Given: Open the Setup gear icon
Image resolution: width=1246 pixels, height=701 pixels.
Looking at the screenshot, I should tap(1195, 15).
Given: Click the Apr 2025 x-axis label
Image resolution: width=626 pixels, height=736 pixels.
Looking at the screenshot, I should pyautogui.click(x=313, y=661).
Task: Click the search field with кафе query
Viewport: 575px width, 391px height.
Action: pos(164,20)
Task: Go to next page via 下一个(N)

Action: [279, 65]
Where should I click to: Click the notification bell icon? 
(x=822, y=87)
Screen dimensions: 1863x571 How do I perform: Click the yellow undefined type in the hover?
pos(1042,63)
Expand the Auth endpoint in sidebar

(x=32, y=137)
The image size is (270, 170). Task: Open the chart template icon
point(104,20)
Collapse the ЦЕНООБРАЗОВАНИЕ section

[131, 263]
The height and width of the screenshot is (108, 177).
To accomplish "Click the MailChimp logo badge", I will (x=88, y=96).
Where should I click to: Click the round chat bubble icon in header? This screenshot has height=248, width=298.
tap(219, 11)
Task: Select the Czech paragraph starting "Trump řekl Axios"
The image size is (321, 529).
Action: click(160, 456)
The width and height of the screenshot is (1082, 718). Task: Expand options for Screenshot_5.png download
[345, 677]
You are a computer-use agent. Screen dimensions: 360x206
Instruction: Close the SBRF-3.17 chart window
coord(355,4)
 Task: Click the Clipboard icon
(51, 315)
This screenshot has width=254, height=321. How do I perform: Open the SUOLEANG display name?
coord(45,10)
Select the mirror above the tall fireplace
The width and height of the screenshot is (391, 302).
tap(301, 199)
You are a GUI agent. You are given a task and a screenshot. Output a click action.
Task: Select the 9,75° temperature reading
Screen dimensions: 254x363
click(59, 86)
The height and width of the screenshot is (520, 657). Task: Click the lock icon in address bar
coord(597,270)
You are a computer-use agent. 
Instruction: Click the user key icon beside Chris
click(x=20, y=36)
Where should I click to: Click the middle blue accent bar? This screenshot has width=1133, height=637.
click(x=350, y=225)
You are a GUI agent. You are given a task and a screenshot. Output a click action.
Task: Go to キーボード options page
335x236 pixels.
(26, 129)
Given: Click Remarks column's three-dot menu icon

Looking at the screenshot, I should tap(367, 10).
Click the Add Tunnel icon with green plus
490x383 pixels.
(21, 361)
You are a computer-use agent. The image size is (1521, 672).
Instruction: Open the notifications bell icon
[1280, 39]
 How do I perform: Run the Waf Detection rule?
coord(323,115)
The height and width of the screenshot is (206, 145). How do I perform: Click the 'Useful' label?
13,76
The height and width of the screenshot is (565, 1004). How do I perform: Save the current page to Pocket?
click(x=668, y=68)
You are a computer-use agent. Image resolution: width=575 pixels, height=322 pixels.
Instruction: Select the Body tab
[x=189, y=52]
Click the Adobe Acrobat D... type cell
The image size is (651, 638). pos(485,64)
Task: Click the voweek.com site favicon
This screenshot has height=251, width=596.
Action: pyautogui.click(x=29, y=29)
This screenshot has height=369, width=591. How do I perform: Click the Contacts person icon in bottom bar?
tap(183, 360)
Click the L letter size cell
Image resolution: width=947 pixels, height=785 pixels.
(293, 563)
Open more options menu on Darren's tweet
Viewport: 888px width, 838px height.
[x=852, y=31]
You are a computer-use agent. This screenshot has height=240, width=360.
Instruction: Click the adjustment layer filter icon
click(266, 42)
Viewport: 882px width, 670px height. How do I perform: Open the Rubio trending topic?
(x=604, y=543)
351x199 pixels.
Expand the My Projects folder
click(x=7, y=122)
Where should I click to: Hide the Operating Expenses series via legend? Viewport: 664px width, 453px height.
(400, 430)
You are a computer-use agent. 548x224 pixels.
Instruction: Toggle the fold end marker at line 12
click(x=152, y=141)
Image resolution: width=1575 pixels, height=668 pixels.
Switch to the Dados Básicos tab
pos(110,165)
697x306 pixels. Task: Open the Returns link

# Instructions to follow
So that nothing is lost, write out each record exactly as it appears above.

# The completed task
Given: Open the Setup gear icon
Image resolution: width=1246 pixels, height=701 pixels.
Looking at the screenshot, I should tap(1195, 15).
Given: Click the Apr 2025 x-axis label
Image resolution: width=626 pixels, height=736 pixels.
Looking at the screenshot, I should pyautogui.click(x=313, y=661).
Task: Click the search field with кафе query
Viewport: 575px width, 391px height.
Action: pos(164,20)
Task: Go to next page via 下一个(N)

Action: [279, 65]
Where should I click to: Click the notification bell icon? 
(x=822, y=87)
Screen dimensions: 1863x571 How do I perform: Click the yellow undefined type in the hover?
pos(1042,63)
Expand the Auth endpoint in sidebar

(x=32, y=137)
The image size is (270, 170). Task: Open the chart template icon
point(104,20)
Collapse the ЦЕНООБРАЗОВАНИЕ section

[131, 263]
The height and width of the screenshot is (108, 177).
To accomplish "Click the MailChimp logo badge", I will (x=88, y=96).
Where should I click to: Click the round chat bubble icon in header? This screenshot has height=248, width=298.
tap(219, 11)
Task: Select the Czech paragraph starting "Trump řekl Axios"
The image size is (321, 529).
Action: click(160, 456)
The width and height of the screenshot is (1082, 718). Task: Expand options for Screenshot_5.png download
[345, 677]
You are a computer-use agent. Screen dimensions: 360x206
Instruction: Close the SBRF-3.17 chart window
coord(355,4)
 Task: Click the Clipboard icon
(51, 315)
This screenshot has width=254, height=321. How do I perform: Open the SUOLEANG display name?
coord(45,10)
Select the mirror above the tall fireplace
The width and height of the screenshot is (391, 302).
tap(301, 199)
You are a GUI agent. You are given a task and a screenshot. Output a click action.
Task: Select the 9,75° temperature reading
Screen dimensions: 254x363
click(59, 86)
The height and width of the screenshot is (520, 657). Task: Click the lock icon in address bar
coord(597,270)
You are a computer-use agent. 
Instruction: Click the user key icon beside Chris
click(x=20, y=36)
Where should I click to: Click the middle blue accent bar? This screenshot has width=1133, height=637.
click(x=350, y=225)
You are a GUI agent. You are given a task and a screenshot. Output a click action.
Task: Go to キーボード options page
335x236 pixels.
(26, 129)
Given: Click Remarks column's three-dot menu icon

Looking at the screenshot, I should tap(367, 10).
Click the Add Tunnel icon with green plus
490x383 pixels.
(21, 361)
You are a computer-use agent. The image size is (1521, 672).
Instruction: Open the notifications bell icon
[1280, 39]
 How do I perform: Run the Waf Detection rule?
coord(323,115)
The height and width of the screenshot is (206, 145). How do I perform: Click the 'Useful' label?
13,76
The height and width of the screenshot is (565, 1004). How do I perform: Save the current page to Pocket?
click(x=668, y=68)
You are a computer-use agent. Image resolution: width=575 pixels, height=322 pixels.
Instruction: Select the Body tab
[x=189, y=52]
Click the Adobe Acrobat D... type cell
The image size is (651, 638). pos(485,64)
Task: Click the voweek.com site favicon
This screenshot has height=251, width=596.
Action: pyautogui.click(x=29, y=29)
This screenshot has height=369, width=591. How do I perform: Click the Contacts person icon in bottom bar?
tap(183, 360)
Click the L letter size cell
Image resolution: width=947 pixels, height=785 pixels.
(293, 563)
Open more options menu on Darren's tweet
Viewport: 888px width, 838px height.
[x=852, y=31]
You are a computer-use agent. This screenshot has height=240, width=360.
Instruction: Click the adjustment layer filter icon
click(266, 42)
Viewport: 882px width, 670px height. How do I perform: Open the Rubio trending topic?
(x=604, y=543)
351x199 pixels.
Expand the My Projects folder
click(x=7, y=122)
Where should I click to: Hide the Operating Expenses series via legend? Viewport: 664px width, 453px height.
(400, 430)
You are a computer-use agent. 548x224 pixels.
Instruction: Toggle the fold end marker at line 12
click(x=152, y=141)
Image resolution: width=1575 pixels, height=668 pixels.
Switch to the Dados Básicos tab
pos(110,165)
697x306 pixels. Task: Open the Returns link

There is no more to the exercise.